### [Prompt]
Since pictures are not part of the copy, please output only the lines from the one with "Image resolution: width=1000" through the end of the data below, exactly as written.

### [Input material]
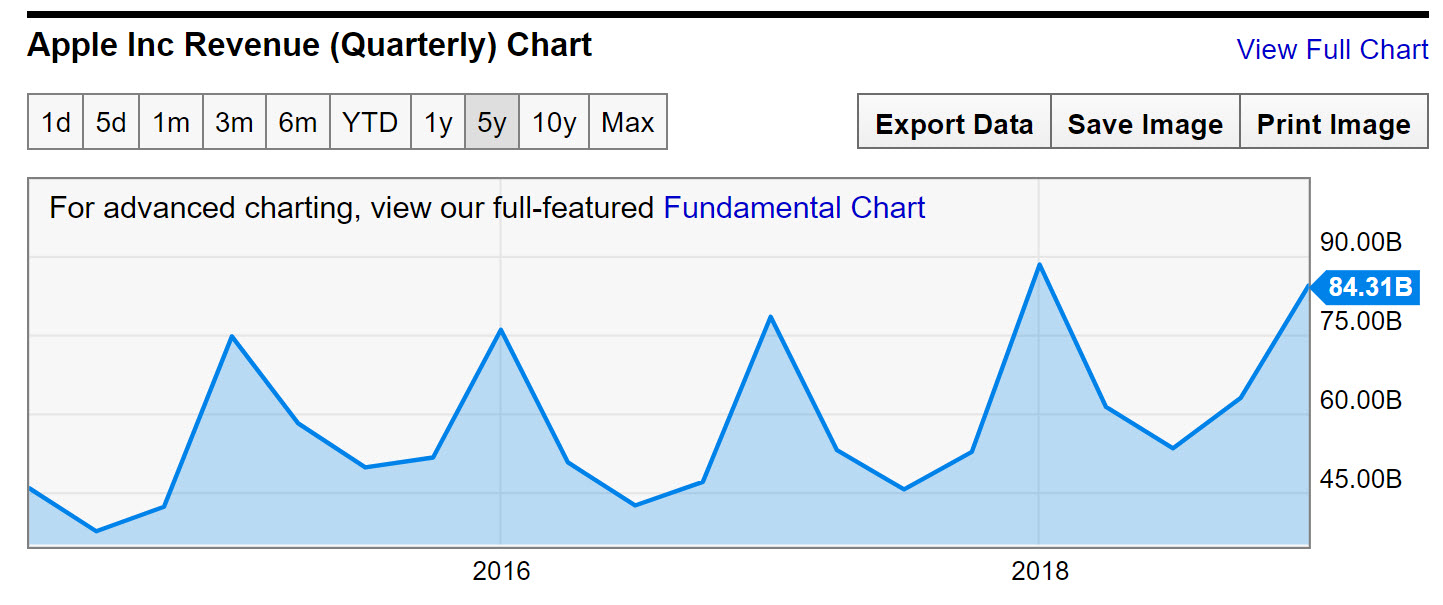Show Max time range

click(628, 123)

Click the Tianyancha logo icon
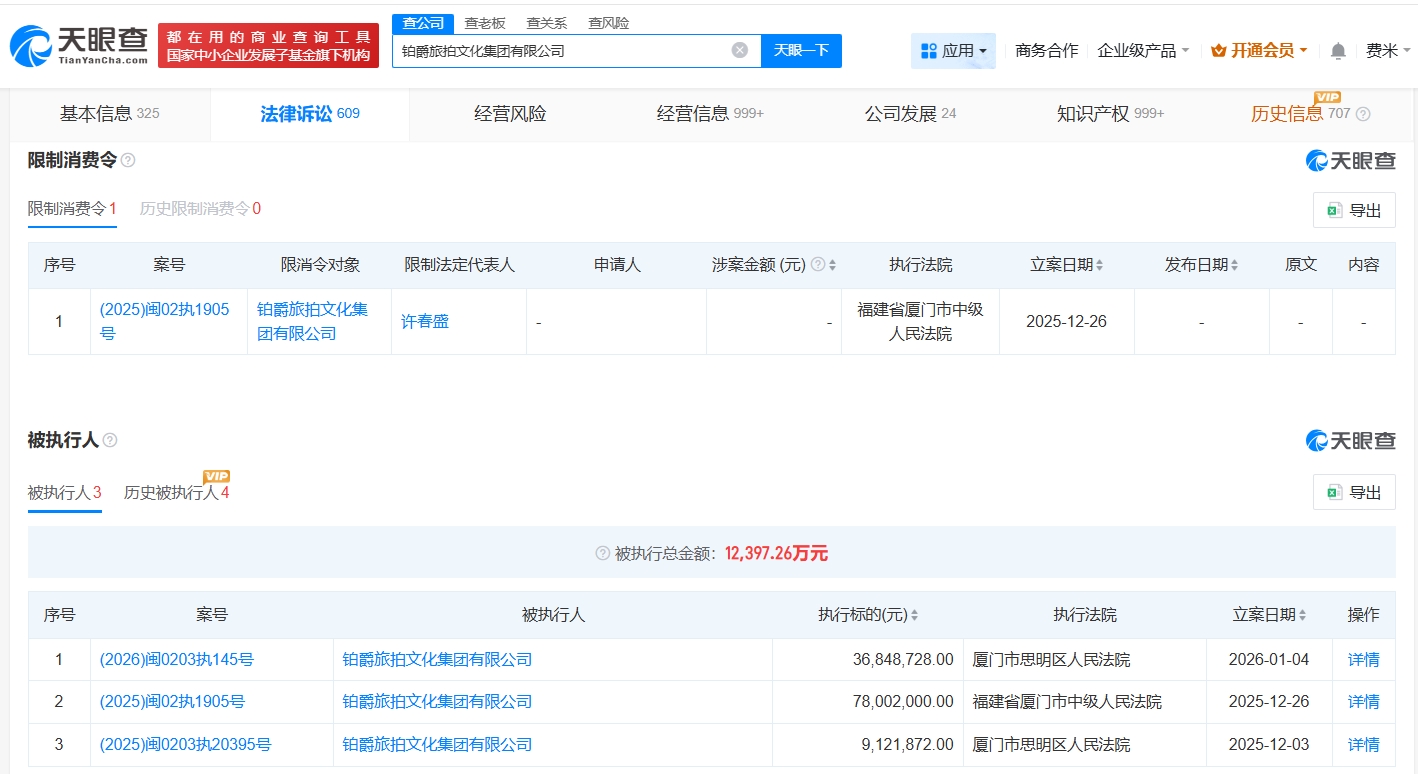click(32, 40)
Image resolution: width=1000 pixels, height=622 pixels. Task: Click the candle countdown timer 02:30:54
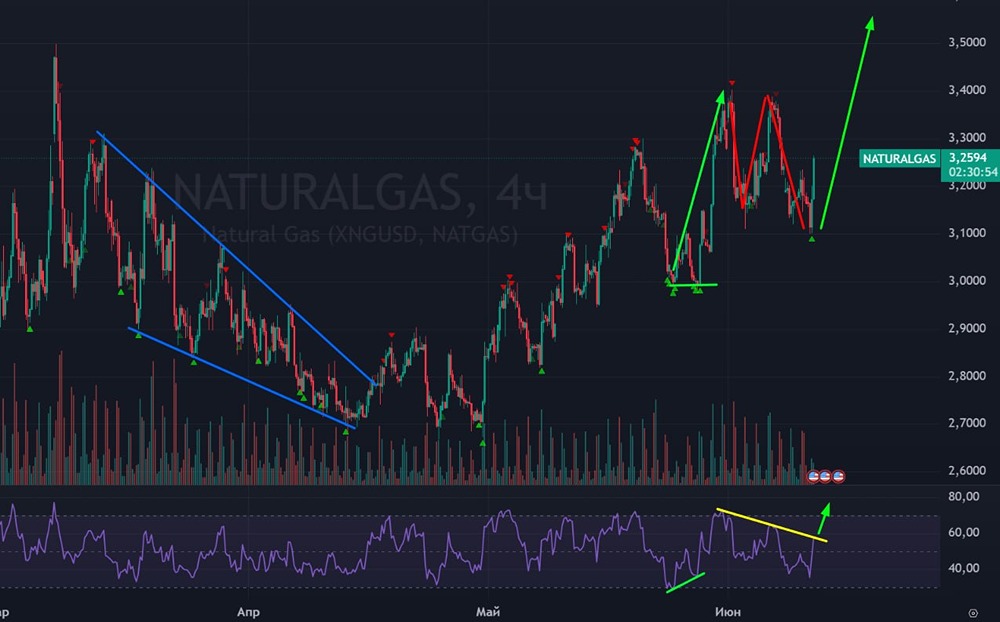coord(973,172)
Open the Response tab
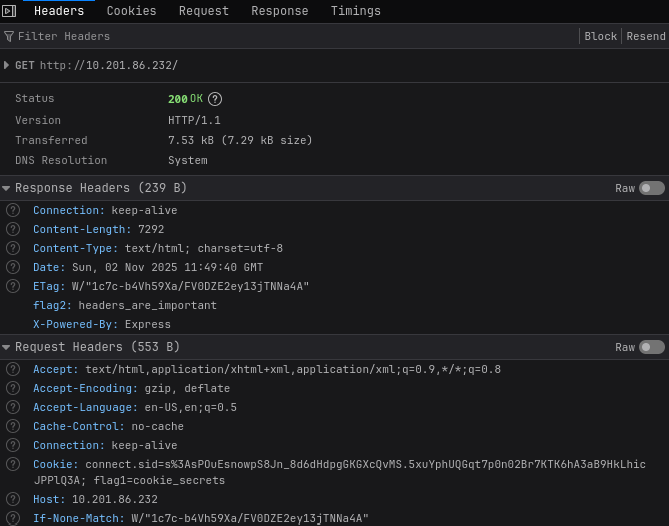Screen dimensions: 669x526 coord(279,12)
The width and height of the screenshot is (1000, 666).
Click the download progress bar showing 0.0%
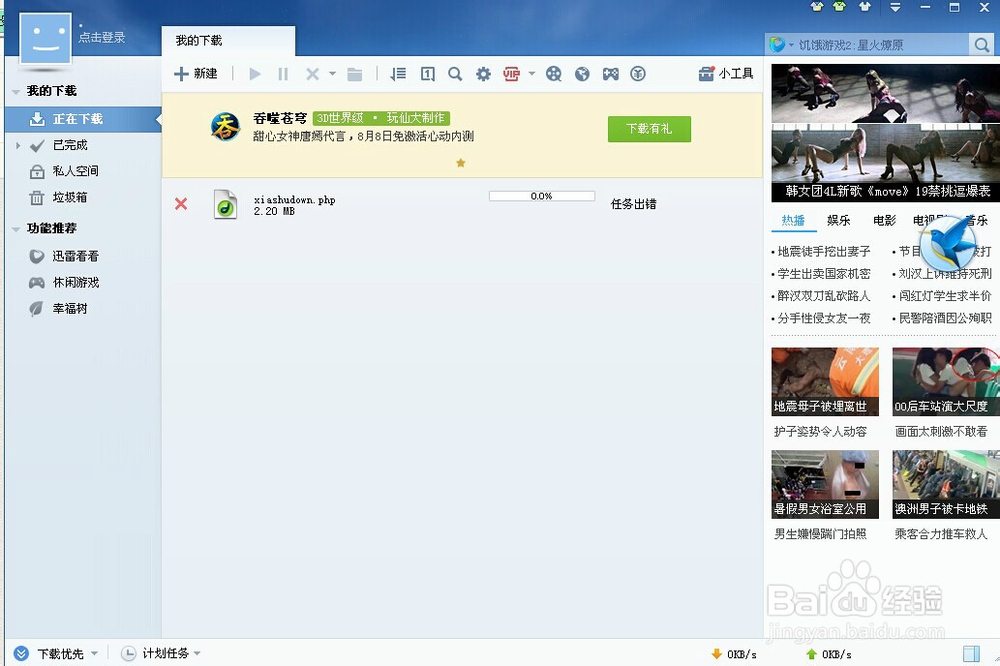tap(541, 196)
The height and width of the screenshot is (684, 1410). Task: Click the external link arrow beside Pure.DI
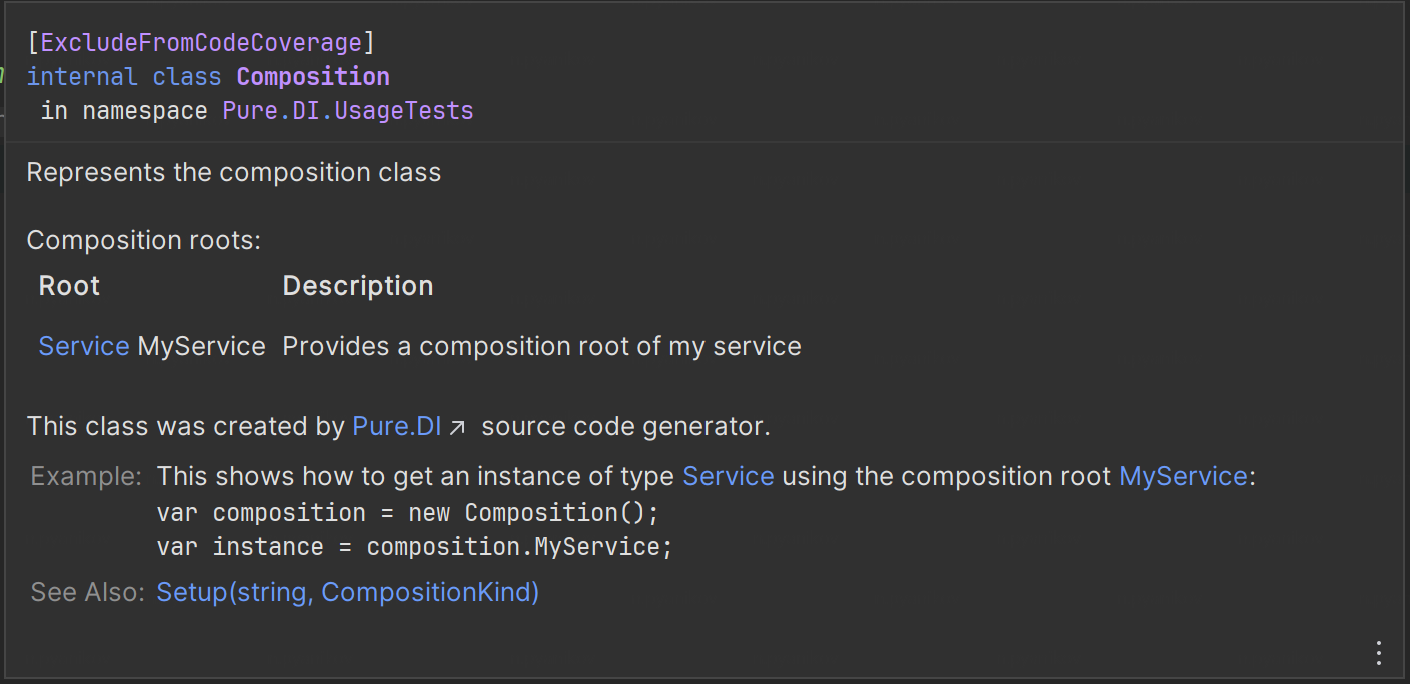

### [Solution to the problem]
Image resolution: width=1000 pixels, height=622 pixels. Task: Click the candle countdown timer 02:30:54
coord(973,172)
Open the Response tab
Screen dimensions: 669x526 coord(279,12)
The width and height of the screenshot is (1000, 666).
Click the download progress bar showing 0.0%
tap(541, 196)
The height and width of the screenshot is (684, 1410). Task: Click the external link arrow beside Pure.DI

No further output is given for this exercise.